■ **Work instructions**
Quote the listing below word for word, stopping after the line that contains "Identify the click".

#### Provided information ####

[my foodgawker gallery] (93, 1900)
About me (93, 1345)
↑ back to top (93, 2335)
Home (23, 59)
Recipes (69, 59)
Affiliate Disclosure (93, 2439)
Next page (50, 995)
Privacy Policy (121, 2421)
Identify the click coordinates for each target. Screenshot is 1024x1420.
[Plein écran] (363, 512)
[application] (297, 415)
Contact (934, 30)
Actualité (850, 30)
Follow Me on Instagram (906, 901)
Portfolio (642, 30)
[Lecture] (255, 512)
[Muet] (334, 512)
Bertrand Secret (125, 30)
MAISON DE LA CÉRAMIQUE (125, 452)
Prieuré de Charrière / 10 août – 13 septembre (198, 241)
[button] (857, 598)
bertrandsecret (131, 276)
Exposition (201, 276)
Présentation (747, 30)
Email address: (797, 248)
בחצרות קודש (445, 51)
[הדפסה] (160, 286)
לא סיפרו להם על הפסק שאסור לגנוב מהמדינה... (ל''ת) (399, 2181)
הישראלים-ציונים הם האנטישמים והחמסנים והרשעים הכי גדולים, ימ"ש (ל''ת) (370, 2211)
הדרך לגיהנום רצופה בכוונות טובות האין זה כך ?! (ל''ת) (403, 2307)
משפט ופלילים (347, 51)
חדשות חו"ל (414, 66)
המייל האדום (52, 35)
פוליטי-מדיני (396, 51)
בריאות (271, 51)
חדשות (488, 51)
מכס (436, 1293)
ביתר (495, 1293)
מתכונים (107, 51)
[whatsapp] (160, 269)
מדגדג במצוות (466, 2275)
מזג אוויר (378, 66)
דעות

####

■ **Task solution**
[my foodgawker gallery] (93, 1900)
About me (93, 1345)
↑ back to top (93, 2335)
Home (23, 59)
Recipes (69, 59)
Affiliate Disclosure (93, 2439)
Next page (50, 995)
Privacy Policy (121, 2421)
Identify the click coordinates for each target. Screenshot is 1024x1420.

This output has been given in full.